Lefties Left Out Again

Non-conservatives are offered little hope in Edmonton this election

Whatever you think of the necessity or desirability of this, our fourth federal election in seven years, it’s certainly been one of the more exciting from a media point of view. In contrast to the drawn-out, years-long campaigning of American presidential candidates, the official Canadian elections spans an action-packed six weeks, though it’s fair to say that Mr. Harper and his honourable opponents are never off the campaign trail. The mud is flying from all quadrants as we are invited by one or another leader to doubt the essential humanity of the other leaders.

What’s more, the incumbent is asking the country to hand him a majority, even though his autocratic, bullying, rule-bending style of leadership is what resulted in the contempt of Parliament charges that helped bring this whole federal election thing to a head. The kind of two-facery it takes to assert moral authority when the best you’ve done to allay suspicions of your complicity in various dishonest dealings is completely dodge direct questions, up to and including proroguing Parliament twice. By those lights it seems quite mad that this guy even gets to be one of the choices for the next prime minister of Canada.

Anyhow, we’ve got our own kettle of fish here in Edmonton, where we’re all too often reminded that, in 2008, a mere 463 votes delivered Edmonton-Strathcona from “the laziest MP in Ottawa” and gave the province its sole orange NDP patch in a smothering blanket of Tory blue. Clearly there’s some schizophrenia at work within these electoral boundaries — the riding actually fields a Marxist-Leninist candidate and a libertarian candidate — which makes incumbent Linda Duncan’s survival far from assured, though Conservative challenger Ryan Hastman’s distraction-driven, mountains-out-of-molehills approach to campaigning might be some kind of help, as might the youth and inexperience of Liberal candidate Matthew Sinclair. I was an idiot when I was 21 and I’m not saying Matthew Sinclair isn’t infinitely smarter and more accomplished than me, but he is 21 years old.

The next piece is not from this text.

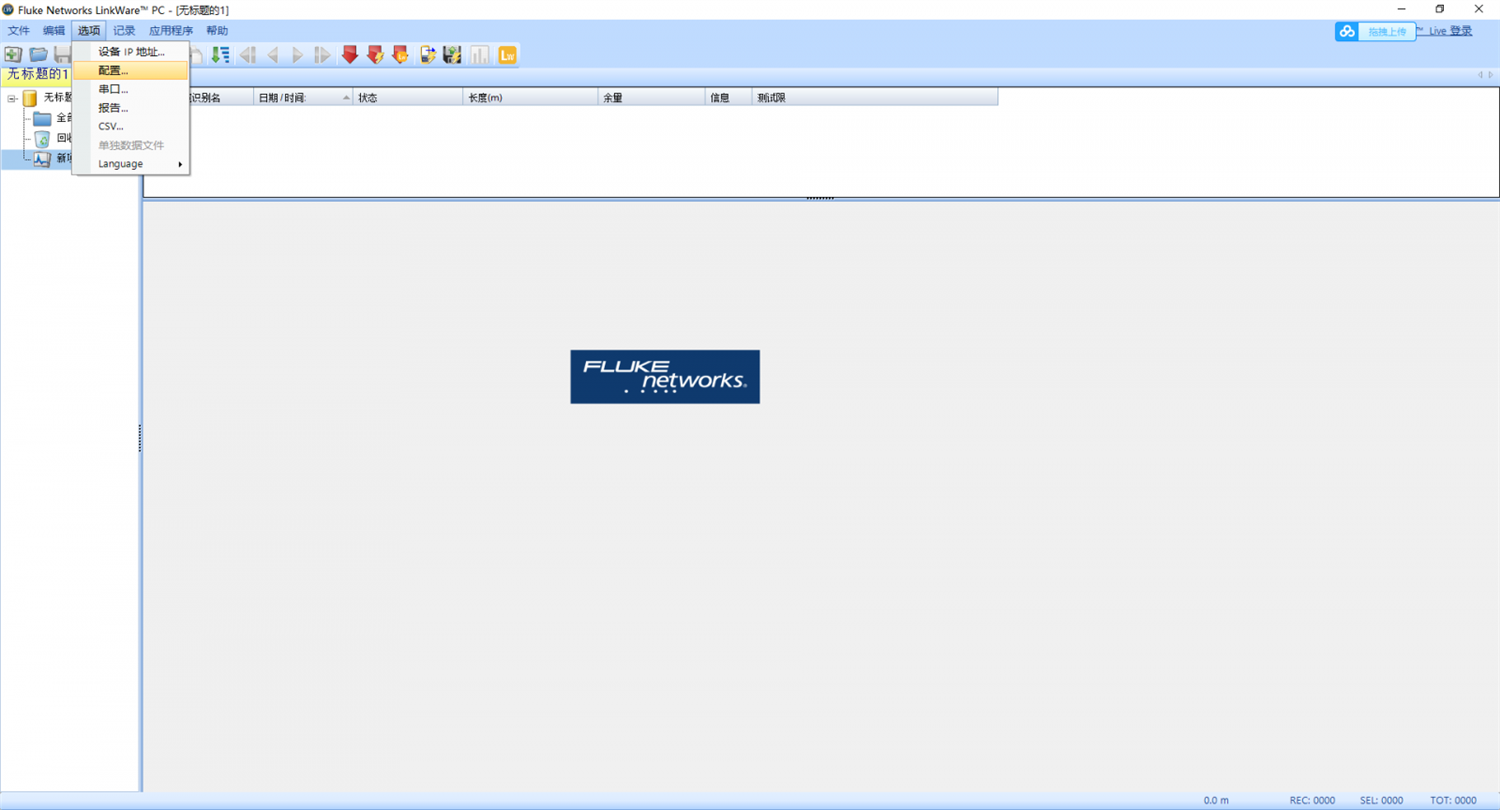
Task: Select 配置... from the options menu
Action: tap(113, 71)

The rest of Edmonton looks like a walk for incumbent Tories Mike Lake (Mill Woods), Laurie Hawn (Edmonton Centre) and Peter Goldring (Edmonton Centre-East). Lake polled more than triple the votes of his closest competitor, Liberal candidate Indira Saroya in 2008; he’s unlikely to be ruffled by the presence of Pirate candidate Brent Schaffrick this time around, and even if he were, the Harper government has been ploughing all kinds of dough into regional ethnic engagement strategies in ridings just like Mill Woods.

Hawn, who is also parliamentary secretary to the minister of defence, first got elected in 2006, and has been papering Inglewood-Westmount-Glenora with his image and Harper’s talking points. If they were counting lawn signs instead of ballots, Hawn could sleep in on election day. Even if they had his money, it is doubtful Hawn’s opponents could achieve his utter ubiquity.

Goldring has represented his riding since 1997, elected first under the Reform banner, then Canadian Alliance before Harper lured all the conservatives into his big spooky tent. It’s hard to imagine a man who described Louis Riel as a villain and wants Canada to add the provinces of the Turks and Caicos Islands is entirely representative of the viewpoints of all residents between 97th Street and the Manning Freeway, but he more than doubled the votes pulled by perennial NDP challenger (and former MLA) Ray Martin when they ran against each other in the 2008 federal election. Liberal candidate Shafik Ruda promises to “Educate – Engage – Empower” but otherwise has no formal political experience. I find it hard to conceive of an ideological shift in Edmonton Centre-East big enough to close those gaps.

And so the un-conservative of us shall remain, disgruntled centre-left raisins in Alberta’s homogeneous conservative porridge. In a way, I feel a little like an exile from a nascent democracy blooming out of some previously dictatorial regime. I want to be optimistic about the possibility of political rejuvenation, the rejection of ugly fundamentalisms and an affirmation of the shared values that we want to display to the world, to say “This is who we are” in no uncertain terms. Maybe the critical things that need to happen to avert a Harper majority and reinstall some accountability and fairness into the functioning of government are afoot in critical parts of Canada’s electoral map. But I feel like, from where I’m sitting, all I can do is watch.